Já faz quatro anos da retomada de O Grande Encontro, show com Geraldo e Elba Ramalho. Quando vocês se reencontraram, acharam que o projeto duraria tanto tempo?

Pra gente é um prazer estar junto. Geraldinho é meu compadre, mas ele não vem à minha casa e eu também não vou à casa dele. Ele é um cara estradeiro. Elba também só vive na estrada e eu também só vivo na estrada. No Grande Encontro é que a gente se encontra, um encontro de três pessoas que têm uma história próxima. Geraldinho foi meu parceiro no primeiro disco.
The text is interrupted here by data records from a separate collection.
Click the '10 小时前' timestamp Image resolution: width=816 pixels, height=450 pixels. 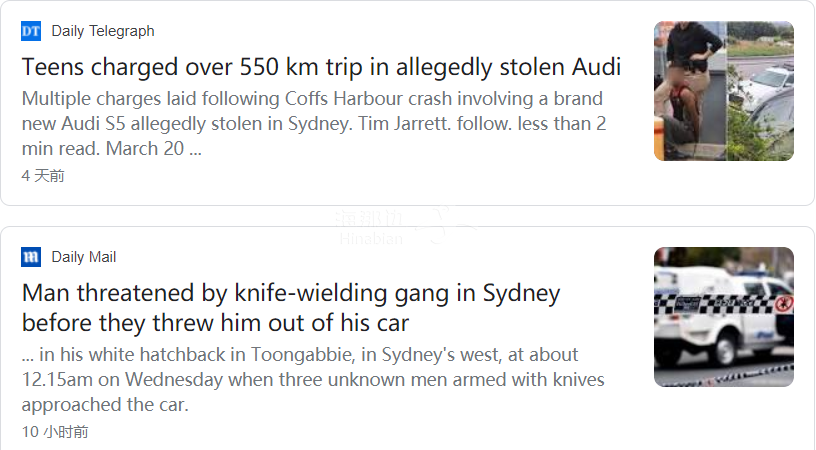[x=55, y=432]
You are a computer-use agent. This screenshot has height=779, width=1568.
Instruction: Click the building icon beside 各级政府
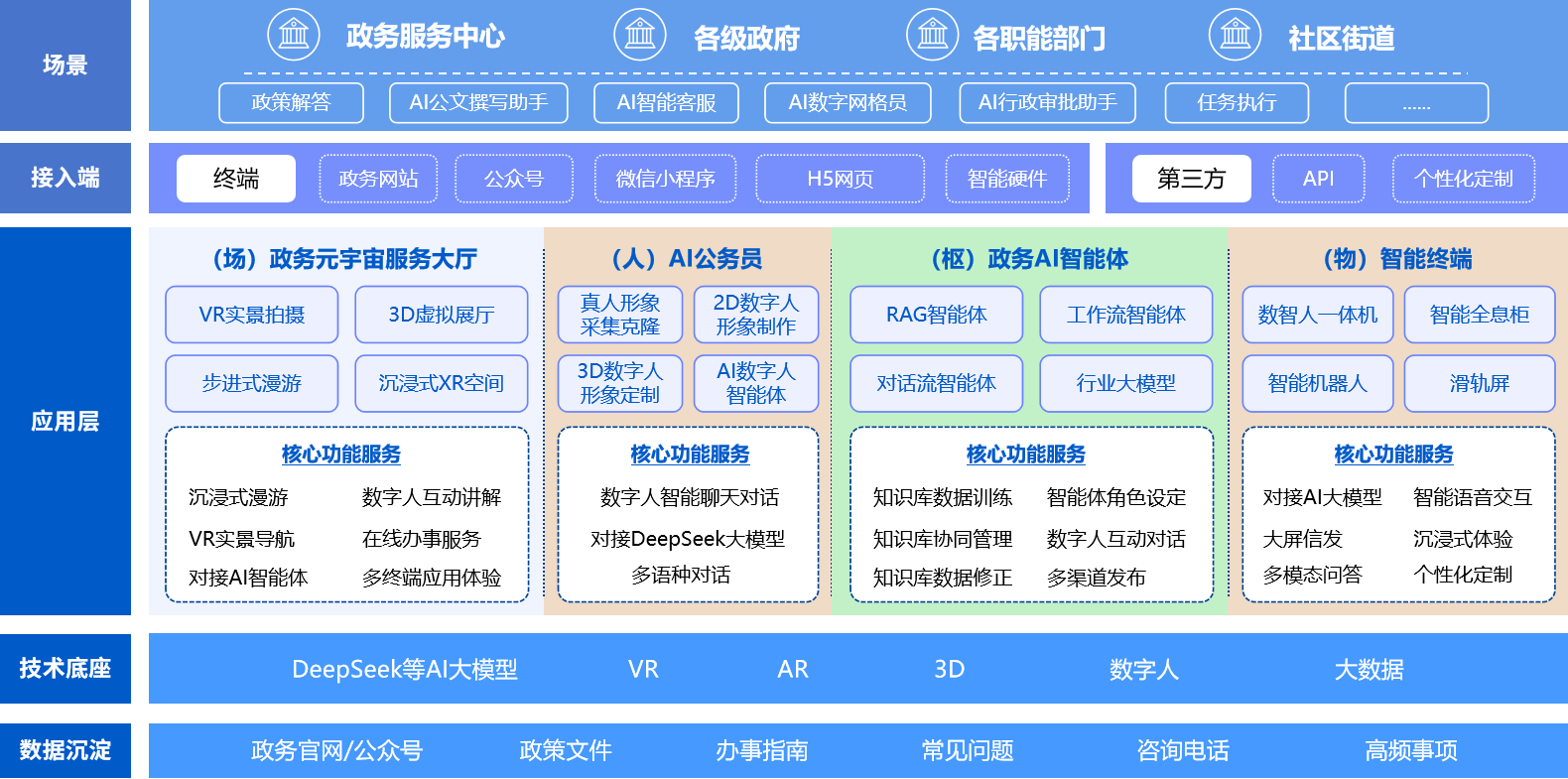(640, 35)
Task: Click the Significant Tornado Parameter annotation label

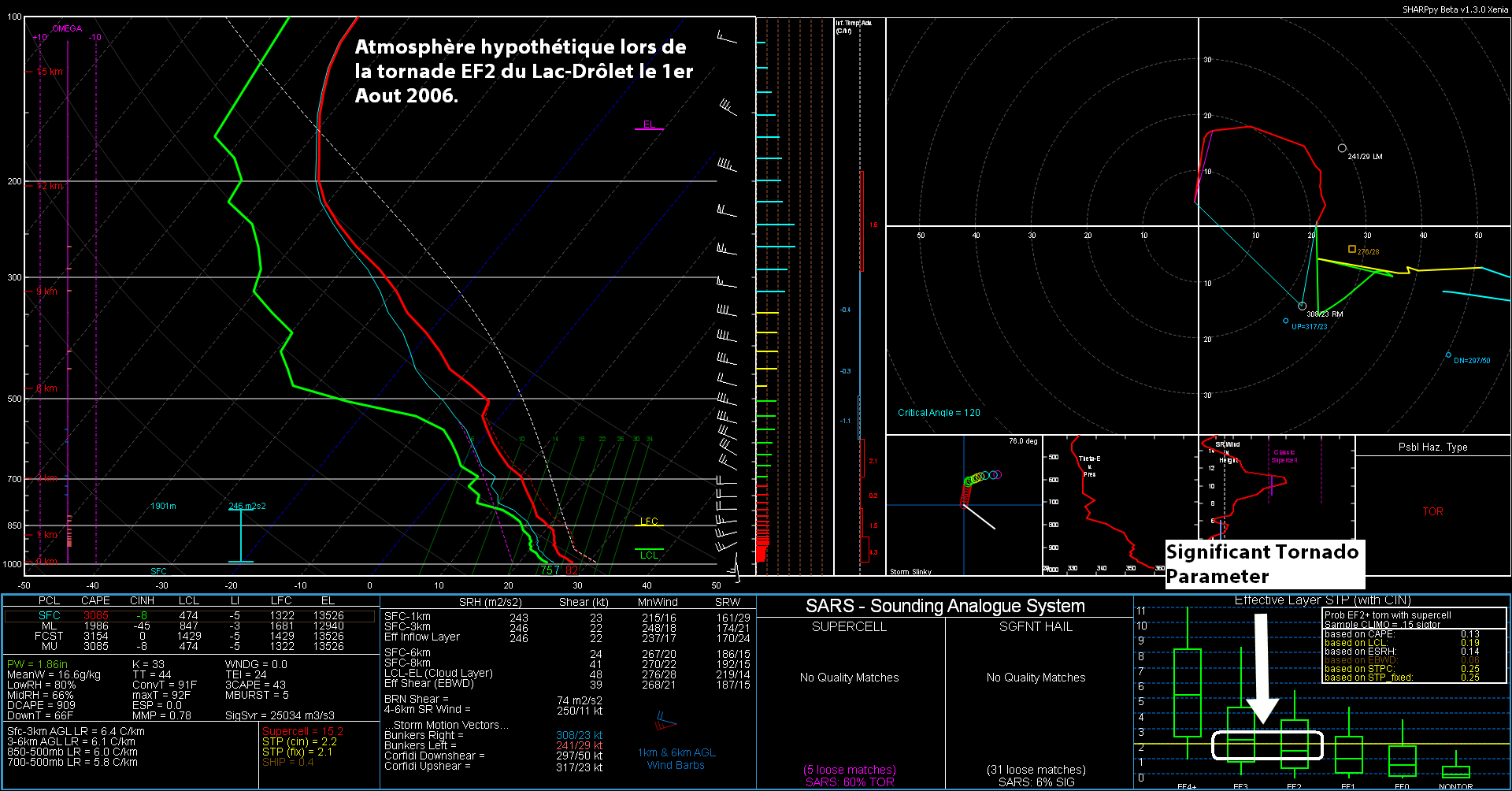Action: point(1264,563)

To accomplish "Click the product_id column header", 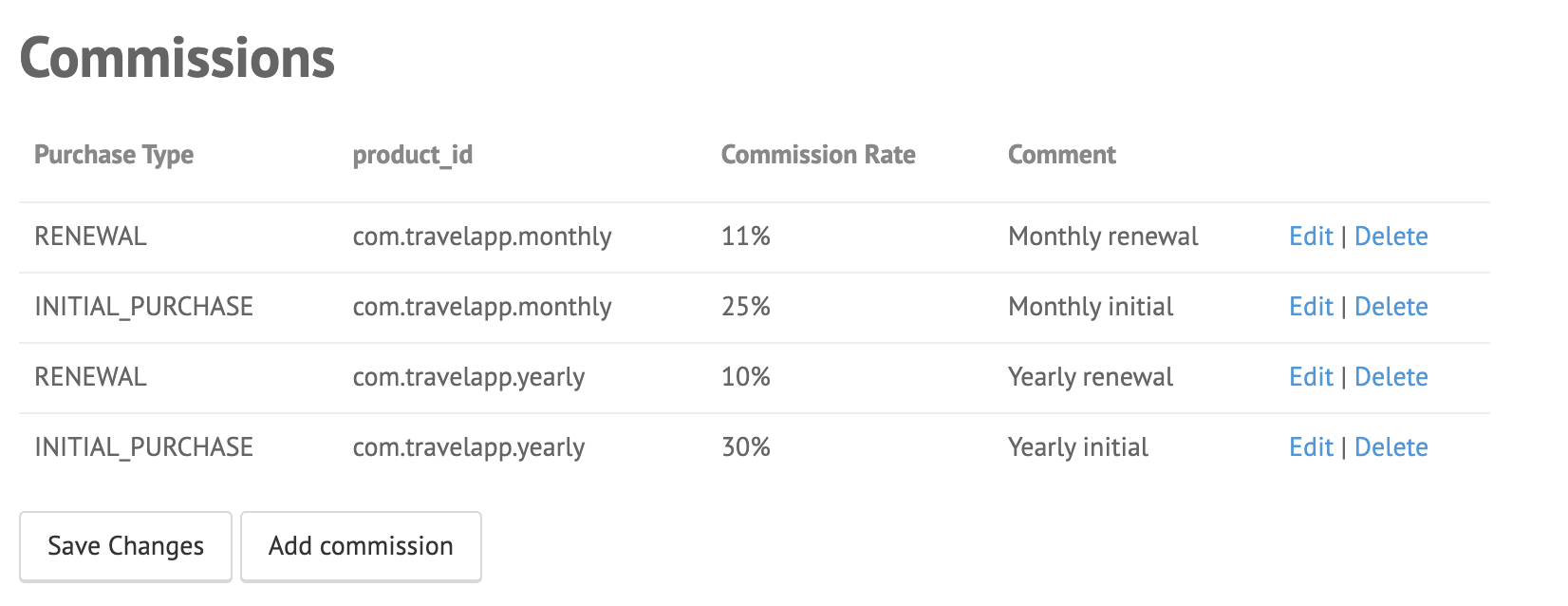I will click(x=413, y=155).
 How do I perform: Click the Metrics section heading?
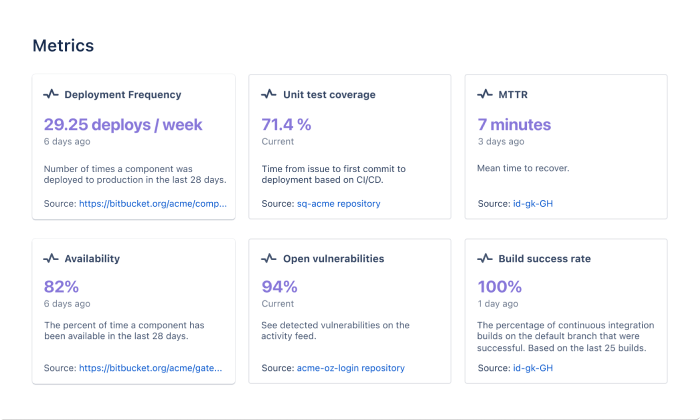point(63,46)
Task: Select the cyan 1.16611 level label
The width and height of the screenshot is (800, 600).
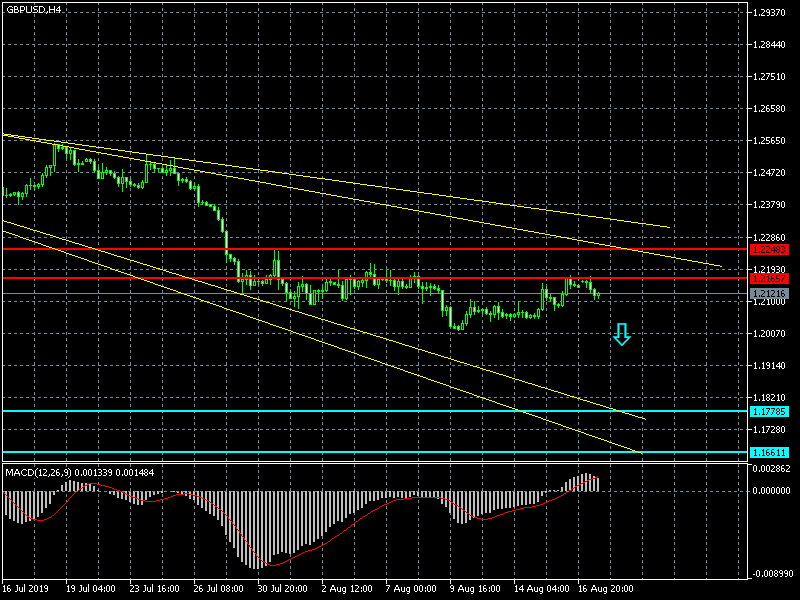Action: point(774,452)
As pessoas pedem o show com antecedência e nossos empresários se comunicam. O Grande Encontro acontece, mas também tem o meu show de São João, o de carnaval, o com a Orquestra Ouro Preto, o show acústico e o Amigo da Arte, que ainda não foi para São Paulo e Rio, em que o repertório é uma alusão a um poeta ou escritor que ficou na minha cabeça.

Você e Moraes Moreira brincavam com o fato de o público por vezes confundia um com o outro. Imagino que a morte dele deva ter sido um choque pra você.

Foi triste. Ele tinha conversado com um amigo meu de Recife, já no confinamento, e estava alegre. No mesmo dia esse amigo disse pra eu ligar pra Moraes e acabei não ligando. O Rio de Janeiro tinha encontro de poetas, músicos como Moraes, meus amigos. Não precisava marcar, você ia no bar Diagonal e as pessoas estavam lá, ou num bar da Gávea. Ninguém mais vai no Diagonal e os encontros ficaram difíceis. Ele também vinha do interior, tinha a relação com o cordel. Eu admirava muito os Novos Baianos, porque eles usavam a guitarra elétrica em uma música genuinamente brasileira.

Você tem acompanhado a cena contemporânea de Pernambuco? O que mais te agrada nela?

Tem o Juliano Holanda, Almério, a Isabela Moraes, uma menina de Caruaru. São pessoas que têm muito talento. É preciso que a gente acolha essas pessoas. Hoje qualquer um pode gravar. Isso é bom. Quando vim para o Rio de Janeiro, eu e Geraldo fizemos um teste para a gravadora Philips e não passamos, talvez eles não tenham se interessado pelas músicas. Nessa época a relação era muito mais fácil, a gravadora botava uma música no rádio, a pessoa ouvia e comprava o disco. Para quem está começando hoje é difícil aparecer, porque na internet o cardápio é muito grande.

Qual sua avaliação do Brasil neste momento?

Estamos passando por essa pandemia e eu faço tudo ao contrário do que o presidente manda. Quando ele fala pra ir para a rua, eu não, eu fico dentro de casa. É gripezinha? Não, a gripe é forte. Tem muita gente morrendo.

O que pretende fazer quando a quarentena chegar ao fim?

Fazer shows, viajar e passar um tempo em São Bento do Una, no meio do mato, ouvindo os passarinhos e sons da natureza.

As informações são do jornal O Estado de S. Paulo.